Ungar v. Sarafite

*603Mr. Justice Goldberg,

with whom

Mr. Justice Black and Mr. Justice Douglas join, dissenting.

I agree with my Brother Douglas that due process of law requires that this contempt be tried before a different judge.

This Court has recognized that the power of a judge to impose punishment for criminal contempt without notice or hearing is:

“capable of grave abuses, and for that reason [the Court has never given any] encouragement to its expansion beyond the suppression and punishment of the court-disrupting misconduct which alone justified its exercise.” In re Oliver, 333 U. S. 257, 274.

The Court has also “marked the limits of contempt authority in general as being ‘the least possible power adequate to the end proposed.’ ” Ibid., quoting Anderson v. Dunn, 6 Wheat. 204, 231.

I would hold, therefore, that the Constitution forbids a judge to impose punishment for such contempt without notice or hearing, except when (1) the contempt creates such “ ‘an open threat to the orderly procedure of the court . . . [that if] not instantly suppressed and punished, demoralization of the court’s authority will follow,’ ” In re Oliver, supra, at 275, quoting Cooke v. United States, 267 U. S. 517, 536, and when (2) “no explanation could mitigate [contemner’s] offence or disprove the fact that he had committed such contempt of [the court’s] authority and dignity as deserved instant punishment.” Ex parte Terry, 128 U. S. 289, 310.

The power to punish in so summary a fashion is, as the New York Court of Appeals recognized, fraught with danger, particularly when the alleged contempt consists of a charge of wrongdoing against the very person sitting in judgment of the contempt.

*604Mr.

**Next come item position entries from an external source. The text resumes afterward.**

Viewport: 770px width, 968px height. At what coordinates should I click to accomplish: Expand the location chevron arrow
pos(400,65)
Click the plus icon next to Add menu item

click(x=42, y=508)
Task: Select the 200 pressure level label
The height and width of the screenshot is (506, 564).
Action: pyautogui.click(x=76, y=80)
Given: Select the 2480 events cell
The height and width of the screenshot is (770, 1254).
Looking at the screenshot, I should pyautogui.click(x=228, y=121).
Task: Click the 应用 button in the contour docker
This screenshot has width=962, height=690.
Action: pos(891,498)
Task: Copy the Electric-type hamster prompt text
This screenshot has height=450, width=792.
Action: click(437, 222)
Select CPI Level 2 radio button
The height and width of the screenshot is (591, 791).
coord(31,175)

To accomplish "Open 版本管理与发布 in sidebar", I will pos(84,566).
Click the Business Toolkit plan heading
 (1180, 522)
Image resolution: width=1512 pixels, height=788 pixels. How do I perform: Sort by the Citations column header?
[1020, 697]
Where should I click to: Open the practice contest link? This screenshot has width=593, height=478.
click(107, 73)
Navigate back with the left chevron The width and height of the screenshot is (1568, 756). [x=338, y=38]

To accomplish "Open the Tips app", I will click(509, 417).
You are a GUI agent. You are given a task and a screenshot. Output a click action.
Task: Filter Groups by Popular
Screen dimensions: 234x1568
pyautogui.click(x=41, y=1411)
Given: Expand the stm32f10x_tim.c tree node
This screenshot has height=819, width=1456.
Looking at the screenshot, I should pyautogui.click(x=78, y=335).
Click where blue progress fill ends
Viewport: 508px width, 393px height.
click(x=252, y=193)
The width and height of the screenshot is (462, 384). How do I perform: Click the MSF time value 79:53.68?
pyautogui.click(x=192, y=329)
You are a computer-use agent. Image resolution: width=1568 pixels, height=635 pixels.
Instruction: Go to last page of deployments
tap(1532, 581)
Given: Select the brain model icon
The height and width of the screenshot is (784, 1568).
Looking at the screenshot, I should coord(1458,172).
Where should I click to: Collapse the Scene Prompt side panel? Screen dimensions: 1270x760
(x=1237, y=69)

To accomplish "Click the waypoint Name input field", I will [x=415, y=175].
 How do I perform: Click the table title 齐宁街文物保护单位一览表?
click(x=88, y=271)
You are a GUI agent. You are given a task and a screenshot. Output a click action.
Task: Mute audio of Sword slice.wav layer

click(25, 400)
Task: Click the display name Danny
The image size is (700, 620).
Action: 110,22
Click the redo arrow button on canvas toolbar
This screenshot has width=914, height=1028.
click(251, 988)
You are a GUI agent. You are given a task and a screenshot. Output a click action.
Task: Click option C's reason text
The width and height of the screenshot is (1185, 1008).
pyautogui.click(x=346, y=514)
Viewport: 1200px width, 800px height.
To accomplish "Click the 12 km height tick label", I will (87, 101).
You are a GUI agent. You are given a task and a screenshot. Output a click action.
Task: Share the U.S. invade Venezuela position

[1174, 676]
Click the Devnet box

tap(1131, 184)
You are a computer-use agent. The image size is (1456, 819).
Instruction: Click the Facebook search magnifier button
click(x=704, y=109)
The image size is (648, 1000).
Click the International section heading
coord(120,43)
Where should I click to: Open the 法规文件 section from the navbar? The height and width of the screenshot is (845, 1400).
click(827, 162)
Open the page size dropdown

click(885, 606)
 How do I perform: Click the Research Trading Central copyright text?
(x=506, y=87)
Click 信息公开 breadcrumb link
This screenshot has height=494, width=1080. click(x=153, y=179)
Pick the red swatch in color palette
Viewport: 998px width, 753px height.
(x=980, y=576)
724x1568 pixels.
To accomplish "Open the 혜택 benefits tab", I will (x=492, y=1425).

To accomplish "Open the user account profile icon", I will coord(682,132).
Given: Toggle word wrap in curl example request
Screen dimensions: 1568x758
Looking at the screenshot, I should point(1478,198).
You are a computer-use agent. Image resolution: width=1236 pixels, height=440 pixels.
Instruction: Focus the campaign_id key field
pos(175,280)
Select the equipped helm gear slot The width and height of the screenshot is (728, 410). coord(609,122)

Justice Douglas has convincingly demonstrated that the contempt charged here was not such an open threat to the orderly procedure of the court as to necessitate instant punishment, that an explanation or the introduction of evidence could have mitigated or disproved the offense, and that it consisted essentially of a charge of wrongdoing against the very person sitting in judgment of the contempt.

I conclude, therefore, that this contempt could not constitutionally have been tried summarily,* and that it should have been tried before a different judge.

There may well be instances of disruption where the trial judge correctly feels that some immediate action is necessary to restore order but that a full, immediate civil or criminal contempt proceeding might cause undue prejudice against the defendant in the main trial. In attempting to accommodate these conflicting demands, the trial judge should have some latitude, limited, of course, by the overriding principle of the law of contempts that the power exercised be “the least possible power adequate to the end proposed.” Anderson v. Dunn, 6 Wheat. 204, 231; In re Oliver, 333 U. S. 257, 274.